Records for this exercise:
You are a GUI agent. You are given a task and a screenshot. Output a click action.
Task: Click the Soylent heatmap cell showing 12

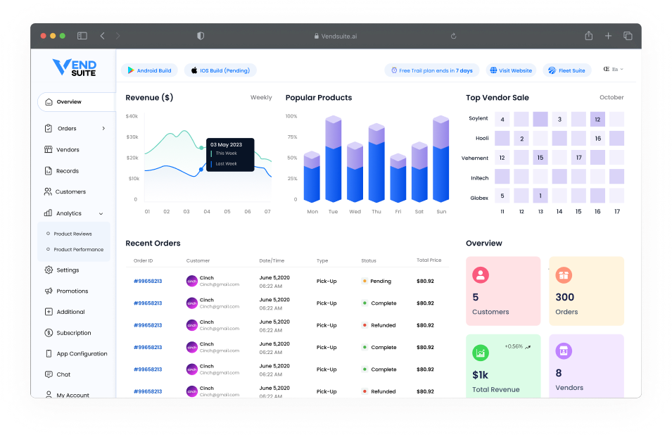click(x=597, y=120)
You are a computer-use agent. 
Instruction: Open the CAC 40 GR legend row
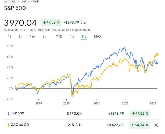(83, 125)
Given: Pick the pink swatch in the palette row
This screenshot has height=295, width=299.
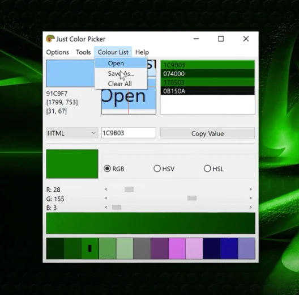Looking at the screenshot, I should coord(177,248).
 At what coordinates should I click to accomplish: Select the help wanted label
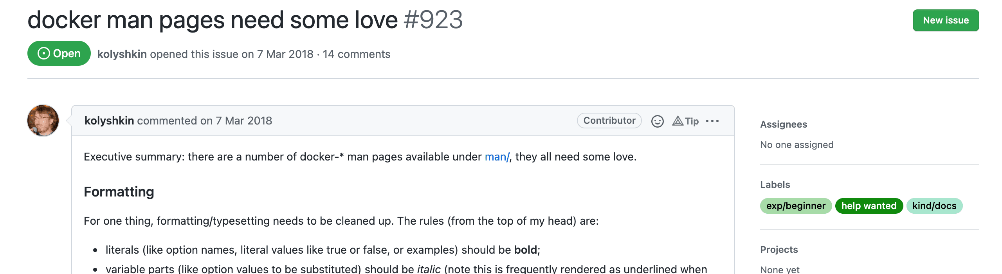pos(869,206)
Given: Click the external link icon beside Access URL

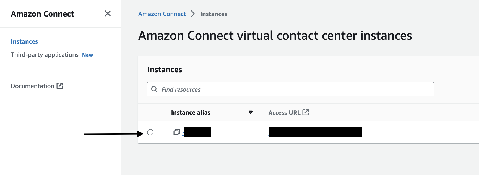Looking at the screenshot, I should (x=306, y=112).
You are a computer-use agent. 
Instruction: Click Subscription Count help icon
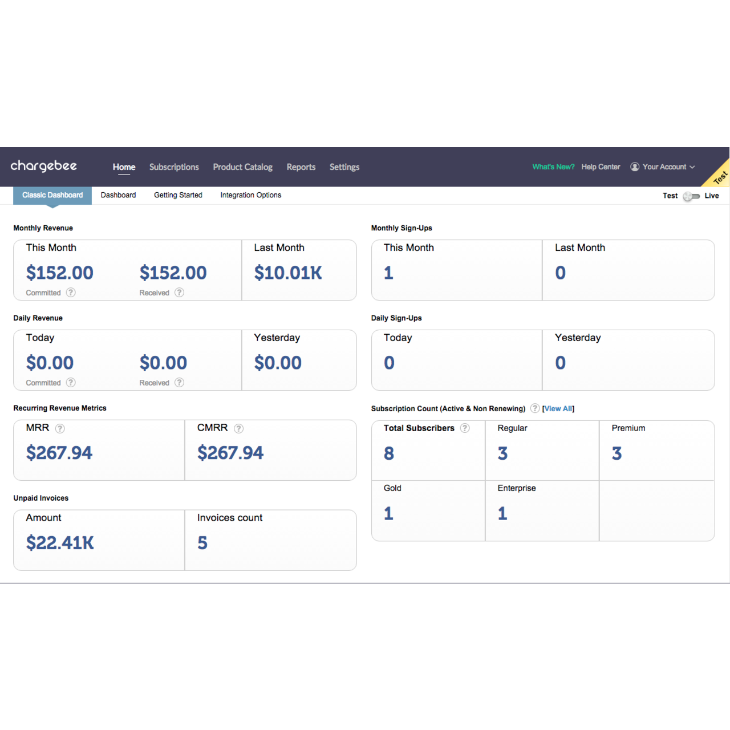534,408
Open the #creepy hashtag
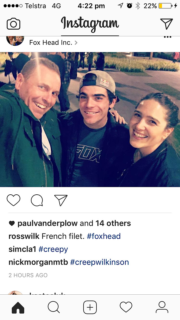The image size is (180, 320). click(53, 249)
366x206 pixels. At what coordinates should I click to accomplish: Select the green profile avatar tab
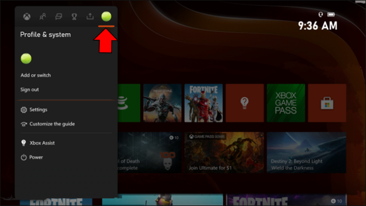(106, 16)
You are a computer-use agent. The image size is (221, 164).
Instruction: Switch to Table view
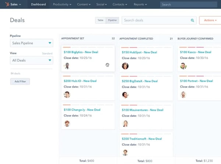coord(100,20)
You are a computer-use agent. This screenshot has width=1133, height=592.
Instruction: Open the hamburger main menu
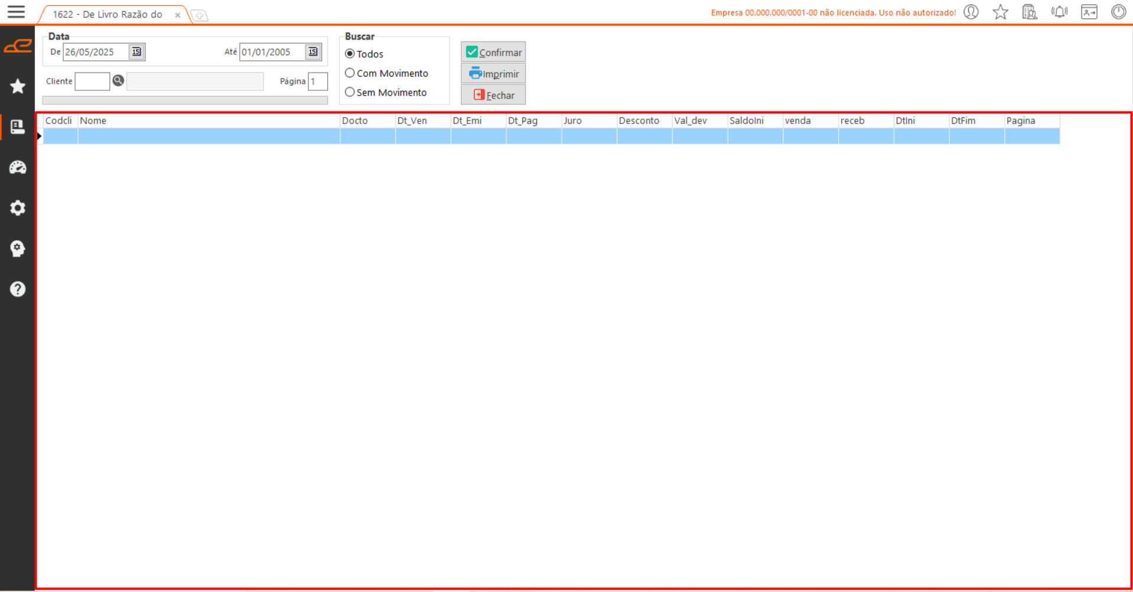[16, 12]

What the exercise asks:
Give back the material above exactly as it appears, minus the pictures.

Output of the exercise:
You are a GUI agent. You are given a task and a screenshot. Output a click action.
Task: Click the Soylent heatmap cell showing 12

click(x=597, y=120)
You are a computer-use agent. 
Instruction: Open the CAC 40 GR legend row
(83, 125)
Given: Pick the pink swatch in the palette row
This screenshot has height=295, width=299.
Looking at the screenshot, I should coord(177,248).
 At what coordinates should I click to accomplish: Select the help wanted label
pos(869,206)
Given: Click the external link icon beside Access URL

Looking at the screenshot, I should (x=306, y=112).
You are a computer-use agent. 
Instruction: Click Subscription Count help icon
534,408
Open the #creepy hashtag
The image size is (180, 320). click(53, 249)
366x206 pixels. At what coordinates should I click to accomplish: Select the green profile avatar tab
(106, 16)
You are a computer-use agent. The image size is (221, 164).
Instruction: Switch to Table view
coord(100,20)
You are a computer-use agent. This screenshot has width=1133, height=592.
Instruction: Open the hamburger main menu
[16, 12]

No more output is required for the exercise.